January, 2011

In the Long Run: The Robber

By Michael Sicinski

If I were a betting man, I’d have put everything I had on Thomas Arslan’s In the Shadows (ably parsed by Christoph Huber in Cinema Scope 45) as breaking out from the German-language fare at last year’s Berlinale. In addition to being sharp, rigorous, and, to quote Charlie Kaufman’s mom, psychologically taut, In the Shadows owed much more to the classics of the crime genre, and owed it with such dry, almost scholarly wit. This, I thought, was a film that had crossover written all over it. By contrast, Benjamin Heisenberg’s The Robber, a film that is equally accomplished in most every respect, seemed far too knotty and unheimlich, a formalist effort geared mostly to the initiated.

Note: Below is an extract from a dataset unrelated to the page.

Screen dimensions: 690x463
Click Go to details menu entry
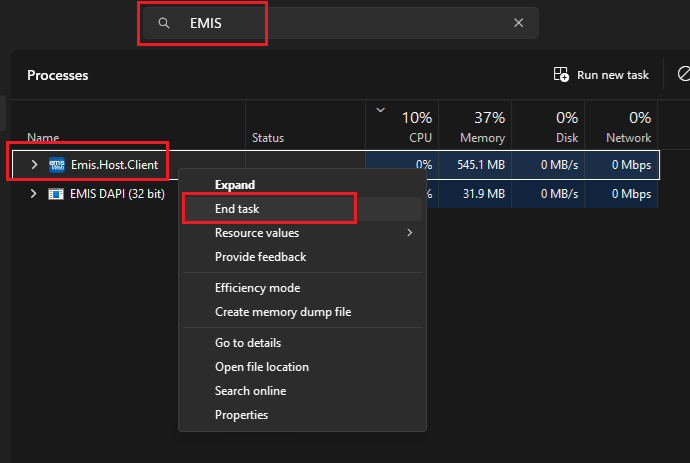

Heisenberg’s debut film Sleeper (2005) premiered at Cannes to mostly positive notices, and it too operates within an inward-folding register. The filmmaker takes what could have been a thriller plot (a young university scientist is asked to monitor his Algerian colleague, who may or may not be a terrorist) and simmers it down to a densely concentrated character study.  The Robber makes Sleeper looks luxuriously novelistic by comparison. Following its competition slot in Berlin, Heisenberg’s latest was a surprise selection for the New York Film Festival, which refocused attention on the film, helping it achieve the commercial release that has eluded most films associated with the so-called Berlin School (including In the Shadows). (more…)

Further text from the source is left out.